Di Manakah Engkau ?

Saat kita sedang tersesat di jalan dan mencoba untuk melihat peta, pastilah hal pertama yang kita lihat adalah posisi kita saat itu sedang ada di mana. Demikian pula dengan manusia pertama, Adam, setelah ia dan istrinya melanggar perintah Allah dan jatuh ke dalam dosa, maka hal pertama yang Allah tanyakan kepadanya adalah “Di manakah engkau?”. Allah menanyakan kepada Adam bukan berarti Allah tidak tahu ia ada di mana, karena Allah jelas adalah Allah yang Maha Tahu. Tapi Allah ingin Adam menyadari posisinya, bahwa setelah ia makan buah dari pohon yang terlarang, maka ia sudah tidak lagi terikat dengan Allah. Ia dan istrinya, Hawa sudah terpisah dari Allah. Manusia telah tertipu oleh si iblis, sang pendusta dan bapa segala dusta. Ia adalah pembunuh manusia sejak semula dan di dalam dia tidak ada kebenaran (Yoh 8:44).

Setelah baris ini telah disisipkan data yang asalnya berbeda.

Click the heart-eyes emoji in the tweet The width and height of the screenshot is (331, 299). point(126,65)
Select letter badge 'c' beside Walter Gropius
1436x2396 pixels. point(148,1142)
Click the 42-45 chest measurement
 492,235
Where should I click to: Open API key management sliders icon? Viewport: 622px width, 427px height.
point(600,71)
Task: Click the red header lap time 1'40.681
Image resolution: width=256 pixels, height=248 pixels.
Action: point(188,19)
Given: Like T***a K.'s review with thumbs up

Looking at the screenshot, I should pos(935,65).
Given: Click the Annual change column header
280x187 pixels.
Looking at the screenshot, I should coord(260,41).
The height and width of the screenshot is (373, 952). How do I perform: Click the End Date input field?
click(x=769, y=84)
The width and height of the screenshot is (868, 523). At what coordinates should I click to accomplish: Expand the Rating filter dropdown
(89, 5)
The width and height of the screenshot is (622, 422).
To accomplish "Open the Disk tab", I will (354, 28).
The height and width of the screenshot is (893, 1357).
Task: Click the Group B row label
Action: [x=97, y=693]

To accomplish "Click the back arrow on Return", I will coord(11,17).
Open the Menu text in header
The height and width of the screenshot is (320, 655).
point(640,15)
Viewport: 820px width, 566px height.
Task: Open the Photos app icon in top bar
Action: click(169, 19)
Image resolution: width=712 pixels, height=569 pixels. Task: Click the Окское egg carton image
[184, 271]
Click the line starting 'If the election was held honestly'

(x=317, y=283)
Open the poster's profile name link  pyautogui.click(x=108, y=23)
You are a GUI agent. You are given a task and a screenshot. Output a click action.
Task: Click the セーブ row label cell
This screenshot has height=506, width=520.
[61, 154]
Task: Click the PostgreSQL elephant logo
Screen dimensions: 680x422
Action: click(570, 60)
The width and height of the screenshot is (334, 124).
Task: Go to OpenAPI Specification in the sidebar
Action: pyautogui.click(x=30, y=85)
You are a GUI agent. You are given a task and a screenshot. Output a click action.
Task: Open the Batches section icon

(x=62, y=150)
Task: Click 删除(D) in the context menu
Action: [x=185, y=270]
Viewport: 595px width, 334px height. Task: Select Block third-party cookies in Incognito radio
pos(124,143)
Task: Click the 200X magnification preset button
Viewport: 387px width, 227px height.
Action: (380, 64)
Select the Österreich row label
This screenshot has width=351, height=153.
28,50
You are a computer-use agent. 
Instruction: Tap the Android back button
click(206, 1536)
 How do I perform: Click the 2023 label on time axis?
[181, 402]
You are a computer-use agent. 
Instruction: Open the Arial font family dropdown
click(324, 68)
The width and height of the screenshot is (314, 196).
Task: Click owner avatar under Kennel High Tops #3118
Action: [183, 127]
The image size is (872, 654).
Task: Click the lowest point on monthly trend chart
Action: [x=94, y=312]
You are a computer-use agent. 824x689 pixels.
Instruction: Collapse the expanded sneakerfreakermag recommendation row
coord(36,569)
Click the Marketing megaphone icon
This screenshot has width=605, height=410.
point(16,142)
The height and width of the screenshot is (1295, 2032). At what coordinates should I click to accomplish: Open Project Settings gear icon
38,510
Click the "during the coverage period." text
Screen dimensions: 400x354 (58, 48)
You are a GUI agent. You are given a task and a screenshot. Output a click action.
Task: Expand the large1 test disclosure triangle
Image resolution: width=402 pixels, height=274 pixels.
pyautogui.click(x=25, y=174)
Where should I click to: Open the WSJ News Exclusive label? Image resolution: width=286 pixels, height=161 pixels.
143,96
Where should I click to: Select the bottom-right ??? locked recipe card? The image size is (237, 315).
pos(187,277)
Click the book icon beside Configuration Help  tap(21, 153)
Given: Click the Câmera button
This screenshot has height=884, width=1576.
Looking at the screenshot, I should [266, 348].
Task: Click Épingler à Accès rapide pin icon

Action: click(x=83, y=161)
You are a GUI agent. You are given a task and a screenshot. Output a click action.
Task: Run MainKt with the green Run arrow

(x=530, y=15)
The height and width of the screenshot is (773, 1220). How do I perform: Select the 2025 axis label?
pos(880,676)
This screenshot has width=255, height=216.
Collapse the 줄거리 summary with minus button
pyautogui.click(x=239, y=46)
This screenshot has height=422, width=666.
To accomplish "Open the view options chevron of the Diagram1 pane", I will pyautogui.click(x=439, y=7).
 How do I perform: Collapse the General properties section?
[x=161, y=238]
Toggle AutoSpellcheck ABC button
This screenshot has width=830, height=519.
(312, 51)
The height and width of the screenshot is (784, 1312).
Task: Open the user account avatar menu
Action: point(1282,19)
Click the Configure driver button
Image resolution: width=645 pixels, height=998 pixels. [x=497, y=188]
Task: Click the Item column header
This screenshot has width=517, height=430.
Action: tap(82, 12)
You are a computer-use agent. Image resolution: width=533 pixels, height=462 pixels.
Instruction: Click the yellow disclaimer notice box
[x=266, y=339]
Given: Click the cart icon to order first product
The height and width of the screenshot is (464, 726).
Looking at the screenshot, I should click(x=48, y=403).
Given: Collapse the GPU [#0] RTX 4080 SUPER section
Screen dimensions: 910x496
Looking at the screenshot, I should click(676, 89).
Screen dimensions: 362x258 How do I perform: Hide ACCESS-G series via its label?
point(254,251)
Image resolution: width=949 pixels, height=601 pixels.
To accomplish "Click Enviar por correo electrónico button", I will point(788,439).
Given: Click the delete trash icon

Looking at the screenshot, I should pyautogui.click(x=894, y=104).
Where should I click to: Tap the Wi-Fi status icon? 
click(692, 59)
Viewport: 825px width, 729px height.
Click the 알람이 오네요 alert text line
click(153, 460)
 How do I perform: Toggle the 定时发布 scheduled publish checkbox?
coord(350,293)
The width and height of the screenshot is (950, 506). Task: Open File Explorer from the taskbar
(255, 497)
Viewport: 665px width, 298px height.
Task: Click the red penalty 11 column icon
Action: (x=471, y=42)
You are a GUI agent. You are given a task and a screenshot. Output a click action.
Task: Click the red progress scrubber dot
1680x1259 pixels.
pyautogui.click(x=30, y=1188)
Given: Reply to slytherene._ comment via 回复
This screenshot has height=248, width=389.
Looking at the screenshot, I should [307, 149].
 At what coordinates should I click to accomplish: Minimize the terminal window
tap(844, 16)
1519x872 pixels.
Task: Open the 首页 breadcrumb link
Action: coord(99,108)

Mengapa dari sekian banyak pohon yang menarik dan yang baik untuk dimakan buahnya, ditambah dengan buah dari pohon kehidupan yang adalah sumber kehidupan kekal dari Allah sendiri, manusia masih tetap ingin memakan buah dari pohon yang terlarang? Padahal mereka sudah diberi tahu bahwa konsekuensinya pasti mati jika memakannya (Kej 2:17). Hal ini sama dengan mengatakan “Jangan minum racun ini, jika engkau meminumnya pasti akan mati”. Dan bila telah diperingatkan sebelumnya, namun tetap kita abaikan karena tertipu rayuan iblis yang memanipulasi racun menjadi madu, bukankah itu karena kebodohan dan kebebalan kita sendiri yang lebih percaya pada iblis daripada Allah?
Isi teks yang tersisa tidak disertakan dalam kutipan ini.